** Opening Provided records block **
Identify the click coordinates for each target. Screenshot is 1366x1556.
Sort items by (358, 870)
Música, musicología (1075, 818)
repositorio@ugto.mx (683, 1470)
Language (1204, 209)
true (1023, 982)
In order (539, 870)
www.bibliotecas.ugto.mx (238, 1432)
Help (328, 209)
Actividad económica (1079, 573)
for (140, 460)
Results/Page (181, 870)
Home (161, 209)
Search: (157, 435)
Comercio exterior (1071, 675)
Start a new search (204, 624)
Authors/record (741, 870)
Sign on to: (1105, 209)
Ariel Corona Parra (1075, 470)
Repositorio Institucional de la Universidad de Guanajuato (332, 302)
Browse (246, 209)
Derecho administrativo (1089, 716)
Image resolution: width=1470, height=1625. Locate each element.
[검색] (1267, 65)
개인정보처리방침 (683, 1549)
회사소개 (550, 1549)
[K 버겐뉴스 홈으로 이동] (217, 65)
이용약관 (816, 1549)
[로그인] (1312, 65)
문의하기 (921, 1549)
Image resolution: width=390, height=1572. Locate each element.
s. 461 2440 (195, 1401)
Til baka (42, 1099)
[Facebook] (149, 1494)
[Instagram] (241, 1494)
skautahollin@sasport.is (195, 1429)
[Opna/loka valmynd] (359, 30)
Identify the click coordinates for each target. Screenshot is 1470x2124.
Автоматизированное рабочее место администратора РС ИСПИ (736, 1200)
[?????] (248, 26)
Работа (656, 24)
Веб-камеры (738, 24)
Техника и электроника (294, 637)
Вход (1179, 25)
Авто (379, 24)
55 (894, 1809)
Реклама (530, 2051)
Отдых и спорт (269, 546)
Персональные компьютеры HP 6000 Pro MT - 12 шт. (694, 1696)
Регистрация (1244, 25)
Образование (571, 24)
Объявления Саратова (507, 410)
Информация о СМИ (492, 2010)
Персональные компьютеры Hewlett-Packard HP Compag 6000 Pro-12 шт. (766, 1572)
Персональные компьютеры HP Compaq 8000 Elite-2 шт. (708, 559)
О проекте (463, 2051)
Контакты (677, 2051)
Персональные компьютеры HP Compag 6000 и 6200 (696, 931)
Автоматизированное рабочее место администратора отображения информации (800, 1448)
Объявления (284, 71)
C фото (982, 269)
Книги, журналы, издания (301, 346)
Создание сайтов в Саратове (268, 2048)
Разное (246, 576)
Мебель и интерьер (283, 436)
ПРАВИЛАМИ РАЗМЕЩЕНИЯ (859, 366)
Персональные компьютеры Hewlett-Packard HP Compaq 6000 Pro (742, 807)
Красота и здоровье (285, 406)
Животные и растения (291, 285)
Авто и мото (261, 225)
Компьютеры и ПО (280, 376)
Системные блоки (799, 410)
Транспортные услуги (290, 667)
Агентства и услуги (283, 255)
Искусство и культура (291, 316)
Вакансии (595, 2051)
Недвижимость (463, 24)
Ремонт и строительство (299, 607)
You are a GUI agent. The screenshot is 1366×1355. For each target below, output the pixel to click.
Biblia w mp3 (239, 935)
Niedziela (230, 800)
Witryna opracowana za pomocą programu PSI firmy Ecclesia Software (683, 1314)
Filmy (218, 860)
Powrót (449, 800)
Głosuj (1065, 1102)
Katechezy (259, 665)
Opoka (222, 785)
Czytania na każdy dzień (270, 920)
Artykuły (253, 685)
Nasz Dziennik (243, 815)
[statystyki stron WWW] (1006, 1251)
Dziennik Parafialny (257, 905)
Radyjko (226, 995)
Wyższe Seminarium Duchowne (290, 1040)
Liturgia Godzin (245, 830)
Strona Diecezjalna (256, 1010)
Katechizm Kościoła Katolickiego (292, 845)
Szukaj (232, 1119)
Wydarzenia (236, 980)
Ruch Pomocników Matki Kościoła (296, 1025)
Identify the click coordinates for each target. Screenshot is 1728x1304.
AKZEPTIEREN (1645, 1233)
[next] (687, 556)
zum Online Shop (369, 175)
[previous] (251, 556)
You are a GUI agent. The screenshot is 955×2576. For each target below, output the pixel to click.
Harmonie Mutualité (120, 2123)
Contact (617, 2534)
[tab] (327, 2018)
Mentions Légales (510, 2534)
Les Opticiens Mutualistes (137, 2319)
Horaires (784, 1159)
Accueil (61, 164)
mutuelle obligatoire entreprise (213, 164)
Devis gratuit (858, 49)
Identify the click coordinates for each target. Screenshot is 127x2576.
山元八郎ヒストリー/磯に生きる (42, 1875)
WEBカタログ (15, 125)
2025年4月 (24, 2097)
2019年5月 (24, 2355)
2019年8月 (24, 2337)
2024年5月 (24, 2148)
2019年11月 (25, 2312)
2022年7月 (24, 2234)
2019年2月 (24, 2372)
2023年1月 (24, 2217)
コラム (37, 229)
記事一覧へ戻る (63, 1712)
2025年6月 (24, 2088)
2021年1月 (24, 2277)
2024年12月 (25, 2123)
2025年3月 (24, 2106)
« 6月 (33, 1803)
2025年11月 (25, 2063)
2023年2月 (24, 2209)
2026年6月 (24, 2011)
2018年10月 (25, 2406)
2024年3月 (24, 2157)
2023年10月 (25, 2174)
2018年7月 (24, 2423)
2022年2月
** Closing Provided records block **
* What this task involves *
Using the listing above, write every line out again exactly.

* Exercise response *
Identify the click coordinates for each target. Screenshot is 1366x1556.
Sort items by (358, 870)
Música, musicología (1075, 818)
repositorio@ugto.mx (683, 1470)
Language (1204, 209)
true (1023, 982)
In order (539, 870)
www.bibliotecas.ugto.mx (238, 1432)
Help (328, 209)
Actividad económica (1079, 573)
for (140, 460)
Results/Page (181, 870)
Home (161, 209)
Search: (157, 435)
Comercio exterior (1071, 675)
Start a new search (204, 624)
Authors/record (741, 870)
Sign on to: (1105, 209)
Ariel Corona Parra (1075, 470)
Repositorio Institucional de la Universidad de Guanajuato (332, 302)
Browse (246, 209)
Derecho administrativo (1089, 716)
Image resolution: width=1470, height=1625. Locate each element.
[검색] (1267, 65)
개인정보처리방침 (683, 1549)
회사소개 (550, 1549)
[K 버겐뉴스 홈으로 이동] (217, 65)
이용약관 (816, 1549)
[로그인] (1312, 65)
문의하기 (921, 1549)
Image resolution: width=390, height=1572. Locate each element.
s. 461 2440 (195, 1401)
Til baka (42, 1099)
[Facebook] (149, 1494)
[Instagram] (241, 1494)
skautahollin@sasport.is (195, 1429)
[Opna/loka valmynd] (359, 30)
Identify the click coordinates for each target. Screenshot is 1470x2124.
Автоматизированное рабочее место администратора РС ИСПИ (736, 1200)
[?????] (248, 26)
Работа (656, 24)
Веб-камеры (738, 24)
Техника и электроника (294, 637)
Вход (1179, 25)
Авто (379, 24)
55 (894, 1809)
Реклама (530, 2051)
Отдых и спорт (269, 546)
Персональные компьютеры HP 6000 Pro MT - 12 шт. (694, 1696)
Регистрация (1244, 25)
Образование (571, 24)
Объявления Саратова (507, 410)
Информация о СМИ (492, 2010)
Персональные компьютеры Hewlett-Packard HP Compag 6000 Pro-12 шт. (766, 1572)
Персональные компьютеры HP Compaq 8000 Elite-2 шт. (708, 559)
О проекте (463, 2051)
Контакты (677, 2051)
Персональные компьютеры HP Compag 6000 и 6200 (696, 931)
Автоматизированное рабочее место администратора отображения информации (800, 1448)
Объявления (284, 71)
C фото (982, 269)
Книги, журналы, издания (301, 346)
Создание сайтов в Саратове (268, 2048)
Разное (246, 576)
Мебель и интерьер (283, 436)
ПРАВИЛАМИ РАЗМЕЩЕНИЯ (859, 366)
Персональные компьютеры Hewlett-Packard HP Compaq 6000 Pro (742, 807)
Красота и здоровье (285, 406)
Животные и растения (291, 285)
Авто и мото (261, 225)
Компьютеры и ПО (280, 376)
Системные блоки (799, 410)
Транспортные услуги (290, 667)
Агентства и услуги (283, 255)
Искусство и культура (291, 316)
Вакансии (595, 2051)
Недвижимость (463, 24)
Ремонт и строительство (299, 607)
You are a GUI agent. The screenshot is 1366×1355. For each target below, output the pixel to click.
Biblia w mp3 (239, 935)
Niedziela (230, 800)
Witryna opracowana za pomocą programu PSI firmy Ecclesia Software (683, 1314)
Filmy (218, 860)
Powrót (449, 800)
Głosuj (1065, 1102)
Katechezy (259, 665)
Opoka (222, 785)
Czytania na każdy dzień (270, 920)
Artykuły (253, 685)
Nasz Dziennik (243, 815)
[statystyki stron WWW] (1006, 1251)
Dziennik Parafialny (257, 905)
Radyjko (226, 995)
Wyższe Seminarium Duchowne (290, 1040)
Liturgia Godzin (245, 830)
Strona Diecezjalna (256, 1010)
Katechizm Kościoła Katolickiego (292, 845)
Szukaj (232, 1119)
Wydarzenia (236, 980)
Ruch Pomocników Matki Kościoła (296, 1025)
Identify the click coordinates for each target. Screenshot is 1728x1304.
AKZEPTIEREN (1645, 1233)
[next] (687, 556)
zum Online Shop (369, 175)
[previous] (251, 556)
You are a GUI agent. The screenshot is 955×2576. For each target below, output the pixel to click.
Harmonie Mutualité (120, 2123)
Contact (617, 2534)
[tab] (327, 2018)
Mentions Légales (510, 2534)
Les Opticiens Mutualistes (137, 2319)
Horaires (784, 1159)
Accueil (61, 164)
mutuelle obligatoire entreprise (213, 164)
Devis gratuit (858, 49)
Identify the click coordinates for each target. Screenshot is 127x2576.
山元八郎ヒストリー/磯に生きる (42, 1875)
WEBカタログ (15, 125)
2025年4月 (24, 2097)
2019年5月 (24, 2355)
2019年8月 (24, 2337)
2024年5月 (24, 2148)
2019年11月 (25, 2312)
2022年7月 (24, 2234)
2019年2月 (24, 2372)
2023年1月 (24, 2217)
コラム (37, 229)
記事一覧へ戻る (63, 1712)
2025年6月 (24, 2088)
2021年1月 (24, 2277)
2024年12月 (25, 2123)
2025年3月 (24, 2106)
« 6月 (33, 1803)
2025年11月 (25, 2063)
2023年2月 (24, 2209)
2026年6月 (24, 2011)
2018年10月 (25, 2406)
2024年3月 (24, 2157)
2023年10月 (25, 2174)
2018年7月 (24, 2423)
2022年2月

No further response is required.